> What the exercise asks:
An exact, complete copy of the data is all that is needed.

> Input for this task:
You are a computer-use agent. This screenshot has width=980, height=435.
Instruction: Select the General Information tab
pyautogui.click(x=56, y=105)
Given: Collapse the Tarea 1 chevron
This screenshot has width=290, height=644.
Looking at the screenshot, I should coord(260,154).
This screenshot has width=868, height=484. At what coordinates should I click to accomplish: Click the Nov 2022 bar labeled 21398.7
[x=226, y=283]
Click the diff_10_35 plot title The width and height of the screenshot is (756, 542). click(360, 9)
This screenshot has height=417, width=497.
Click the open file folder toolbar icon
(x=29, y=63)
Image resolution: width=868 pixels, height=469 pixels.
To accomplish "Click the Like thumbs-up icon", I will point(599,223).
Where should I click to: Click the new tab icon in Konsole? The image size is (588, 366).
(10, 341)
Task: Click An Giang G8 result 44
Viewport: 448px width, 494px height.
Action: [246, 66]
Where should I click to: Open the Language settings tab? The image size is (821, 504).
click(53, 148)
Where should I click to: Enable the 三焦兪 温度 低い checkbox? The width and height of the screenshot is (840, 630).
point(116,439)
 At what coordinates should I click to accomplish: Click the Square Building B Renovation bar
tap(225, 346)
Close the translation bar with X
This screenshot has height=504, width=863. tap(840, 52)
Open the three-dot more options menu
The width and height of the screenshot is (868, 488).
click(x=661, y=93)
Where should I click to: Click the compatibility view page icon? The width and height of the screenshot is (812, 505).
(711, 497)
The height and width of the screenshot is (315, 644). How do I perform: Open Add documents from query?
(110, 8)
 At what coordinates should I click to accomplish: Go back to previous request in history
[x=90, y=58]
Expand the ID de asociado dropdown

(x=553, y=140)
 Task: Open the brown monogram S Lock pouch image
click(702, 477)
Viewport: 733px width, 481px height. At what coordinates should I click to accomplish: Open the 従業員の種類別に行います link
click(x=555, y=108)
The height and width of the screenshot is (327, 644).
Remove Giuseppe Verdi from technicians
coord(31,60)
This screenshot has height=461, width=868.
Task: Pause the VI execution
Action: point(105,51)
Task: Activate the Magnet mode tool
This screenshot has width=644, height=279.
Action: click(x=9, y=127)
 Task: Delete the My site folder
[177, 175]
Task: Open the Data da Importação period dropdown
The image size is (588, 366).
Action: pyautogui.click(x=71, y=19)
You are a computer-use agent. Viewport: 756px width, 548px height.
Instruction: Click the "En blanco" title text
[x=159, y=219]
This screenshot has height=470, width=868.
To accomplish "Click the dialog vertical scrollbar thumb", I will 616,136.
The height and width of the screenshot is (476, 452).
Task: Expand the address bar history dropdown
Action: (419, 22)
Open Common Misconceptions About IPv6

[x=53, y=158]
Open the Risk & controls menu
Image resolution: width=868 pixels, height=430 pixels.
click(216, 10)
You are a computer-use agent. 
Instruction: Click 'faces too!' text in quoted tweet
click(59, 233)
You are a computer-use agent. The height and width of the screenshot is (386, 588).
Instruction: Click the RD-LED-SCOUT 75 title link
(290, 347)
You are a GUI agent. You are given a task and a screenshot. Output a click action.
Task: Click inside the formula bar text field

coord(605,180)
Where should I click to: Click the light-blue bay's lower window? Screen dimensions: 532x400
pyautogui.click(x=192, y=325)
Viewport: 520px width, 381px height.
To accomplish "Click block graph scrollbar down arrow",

> Response box:
You are a computer-use agent. This screenshot has width=980, height=435.
Instruction: Select the General Information tab
pyautogui.click(x=56, y=105)
Given: Collapse the Tarea 1 chevron
This screenshot has width=290, height=644.
Looking at the screenshot, I should coord(260,154).
This screenshot has width=868, height=484. At what coordinates should I click to accomplish: Click the Nov 2022 bar labeled 21398.7
[x=226, y=283]
Click the diff_10_35 plot title The width and height of the screenshot is (756, 542). click(360, 9)
This screenshot has height=417, width=497.
Click the open file folder toolbar icon
(x=29, y=63)
Image resolution: width=868 pixels, height=469 pixels.
To accomplish "Click the Like thumbs-up icon", I will point(599,223).
Where should I click to: Click the new tab icon in Konsole? The image size is (588, 366).
(10, 341)
Task: Click An Giang G8 result 44
Viewport: 448px width, 494px height.
Action: [246, 66]
Where should I click to: Open the Language settings tab? The image size is (821, 504).
click(53, 148)
Where should I click to: Enable the 三焦兪 温度 低い checkbox? The width and height of the screenshot is (840, 630).
point(116,439)
 At what coordinates should I click to accomplish: Click the Square Building B Renovation bar
tap(225, 346)
Close the translation bar with X
This screenshot has height=504, width=863. tap(840, 52)
Open the three-dot more options menu
The width and height of the screenshot is (868, 488).
click(x=661, y=93)
Where should I click to: Click the compatibility view page icon? The width and height of the screenshot is (812, 505).
(711, 497)
The height and width of the screenshot is (315, 644). How do I perform: Open Add documents from query?
(110, 8)
 At what coordinates should I click to accomplish: Go back to previous request in history
[x=90, y=58]
Expand the ID de asociado dropdown

(x=553, y=140)
 Task: Open the brown monogram S Lock pouch image
click(702, 477)
Viewport: 733px width, 481px height. At what coordinates should I click to accomplish: Open the 従業員の種類別に行います link
click(x=555, y=108)
The height and width of the screenshot is (327, 644).
Remove Giuseppe Verdi from technicians
coord(31,60)
This screenshot has height=461, width=868.
Task: Pause the VI execution
Action: point(105,51)
Task: Activate the Magnet mode tool
This screenshot has width=644, height=279.
Action: click(x=9, y=127)
 Task: Delete the My site folder
[177, 175]
Task: Open the Data da Importação period dropdown
The image size is (588, 366).
Action: pyautogui.click(x=71, y=19)
You are a computer-use agent. Viewport: 756px width, 548px height.
Instruction: Click the "En blanco" title text
[x=159, y=219]
This screenshot has height=470, width=868.
To accomplish "Click the dialog vertical scrollbar thumb", I will 616,136.
The height and width of the screenshot is (476, 452).
Task: Expand the address bar history dropdown
Action: (419, 22)
Open Common Misconceptions About IPv6

[x=53, y=158]
Open the Risk & controls menu
Image resolution: width=868 pixels, height=430 pixels.
click(216, 10)
You are a computer-use agent. 
Instruction: Click 'faces too!' text in quoted tweet
click(59, 233)
You are a computer-use agent. The height and width of the screenshot is (386, 588).
Instruction: Click the RD-LED-SCOUT 75 title link
(290, 347)
You are a GUI agent. You are given a task and a screenshot. Output a click action.
Task: Click inside the formula bar text field

coord(605,180)
Where should I click to: Click the light-blue bay's lower window? Screen dimensions: 532x400
pyautogui.click(x=192, y=325)
Viewport: 520px width, 381px height.
To accomplish "Click block graph scrollbar down arrow",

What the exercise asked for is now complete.